Exercise details:
Omit all pictures, then retype exactly the lines from the one that contains "The width and" through the end of the listing.

Provided records:
********************
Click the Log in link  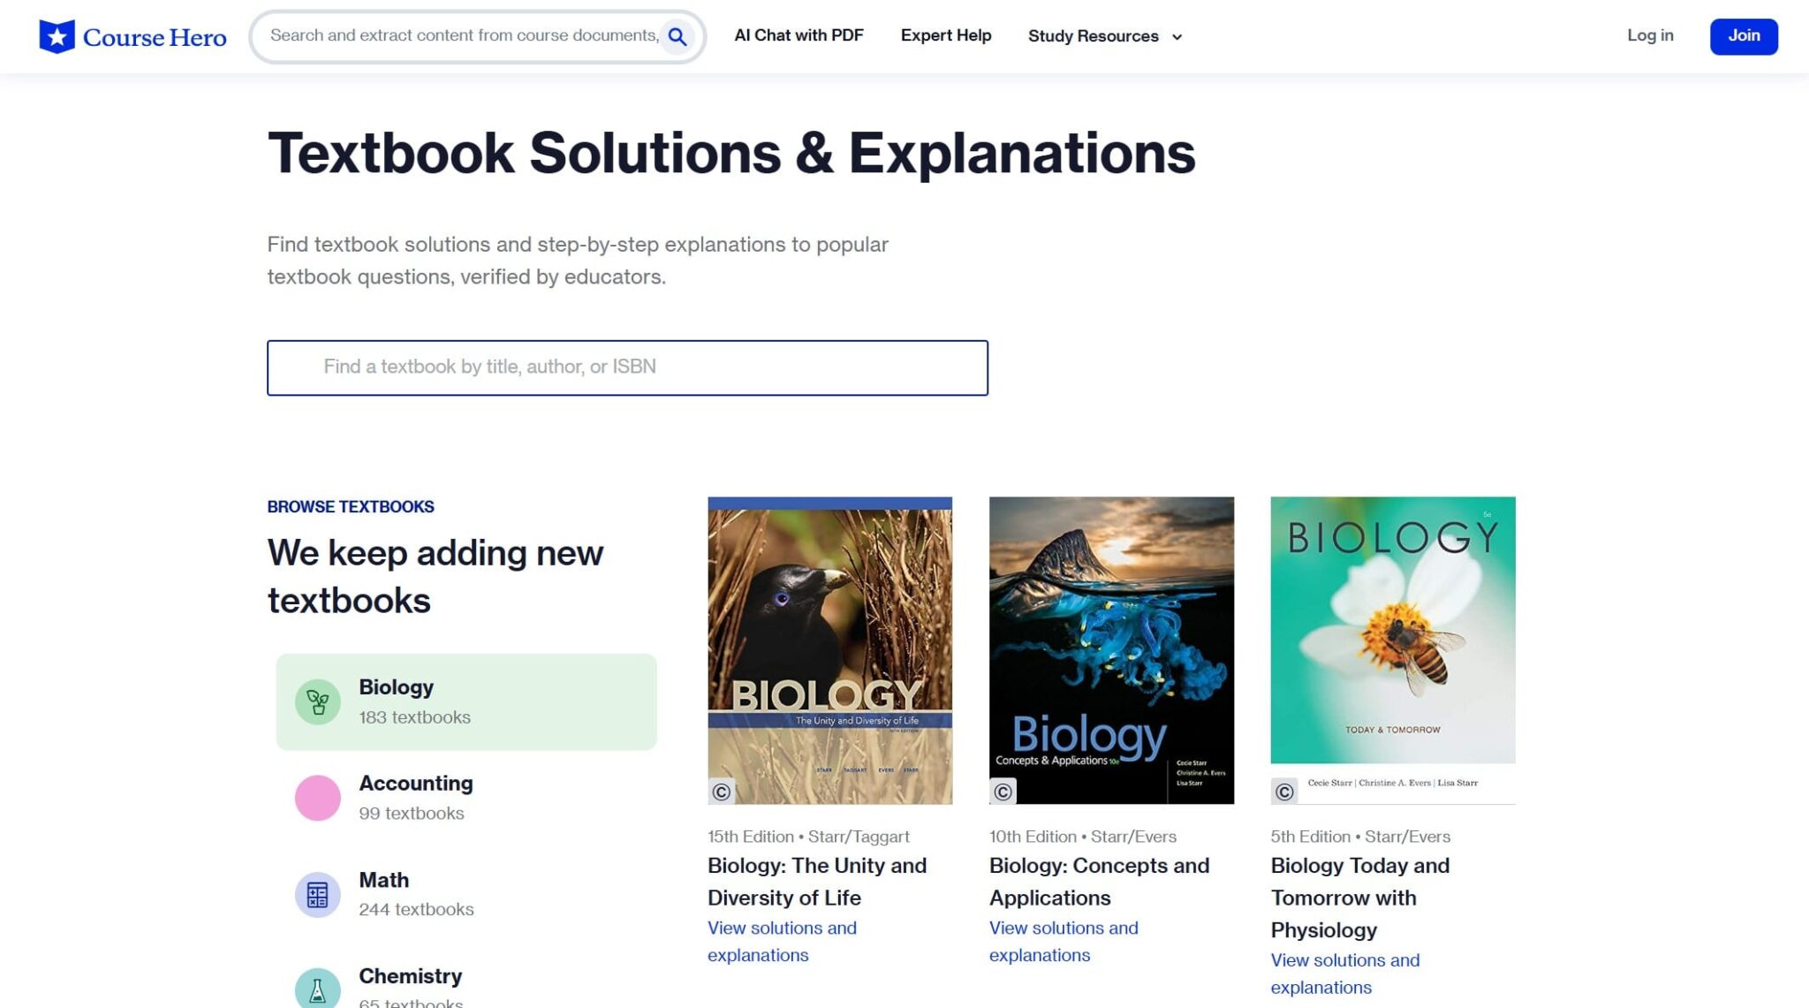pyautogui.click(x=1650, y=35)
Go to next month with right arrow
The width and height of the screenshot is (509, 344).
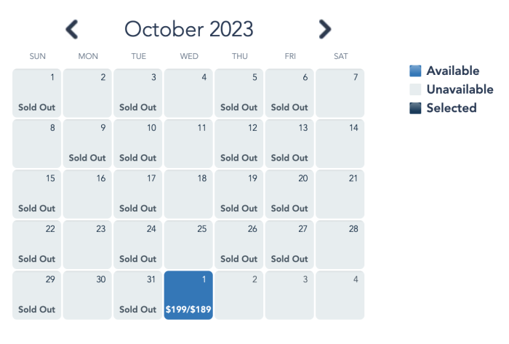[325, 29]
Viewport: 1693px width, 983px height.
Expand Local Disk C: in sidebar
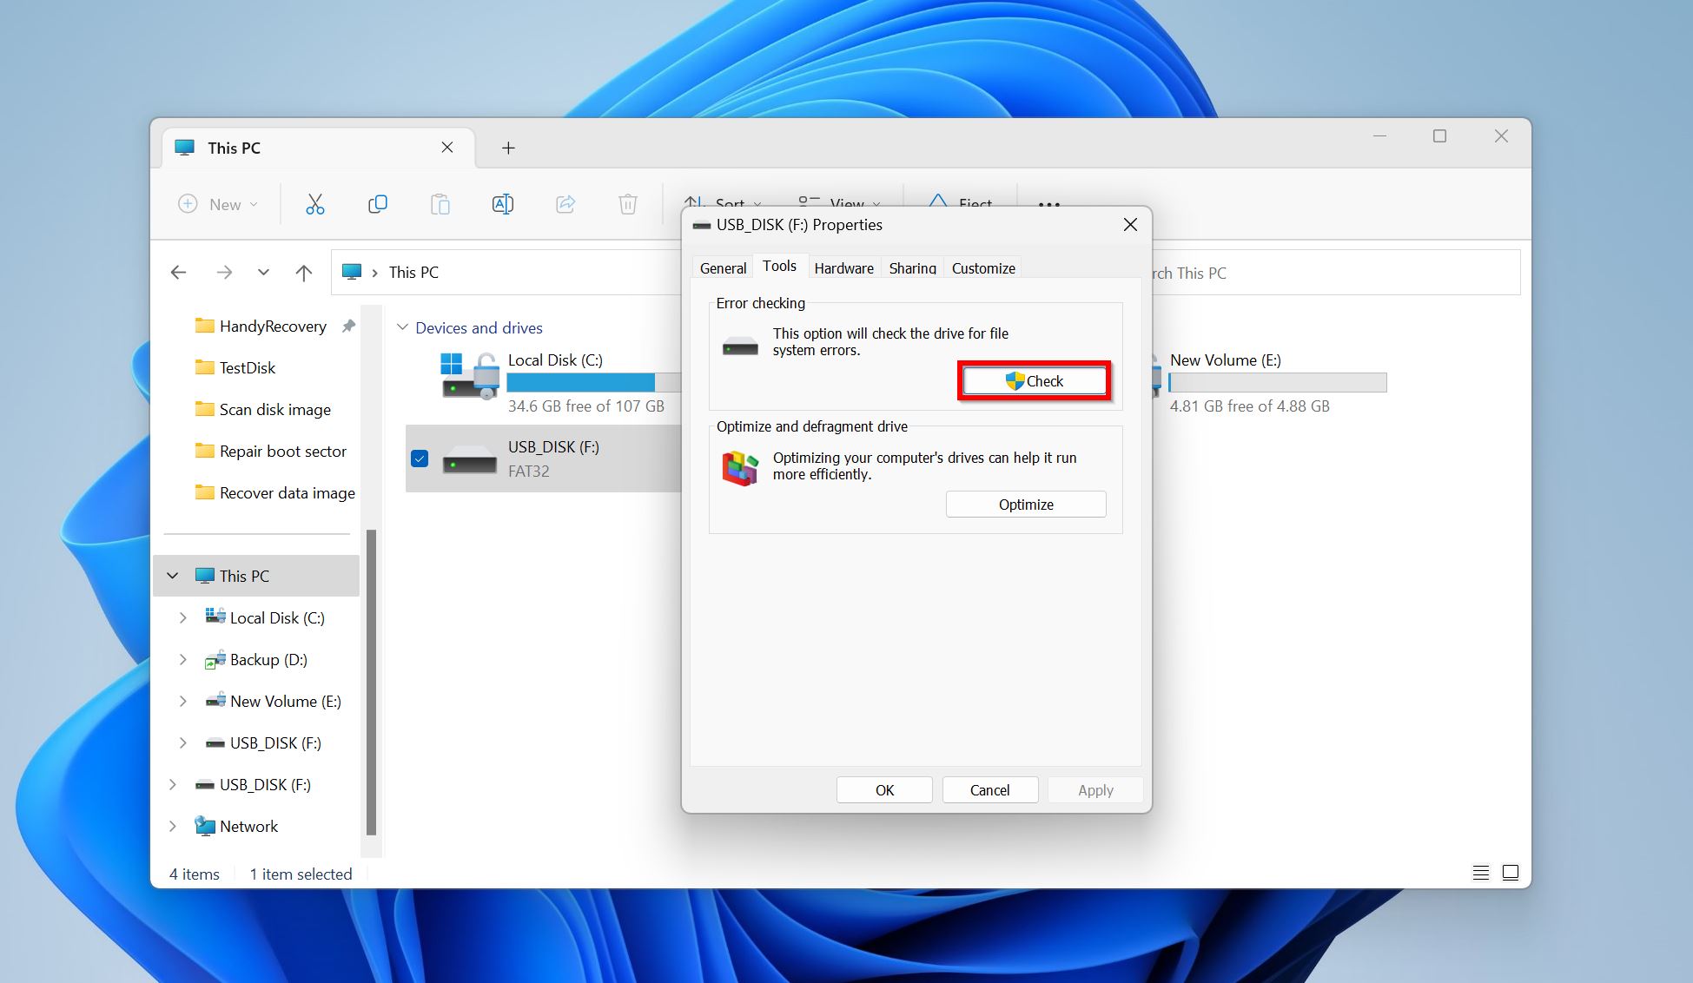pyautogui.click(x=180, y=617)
********************
Result below:
The width and height of the screenshot is (509, 344).
[325, 29]
Viewport: 1693px width, 983px height.
Expand Local Disk C: in sidebar
pyautogui.click(x=180, y=617)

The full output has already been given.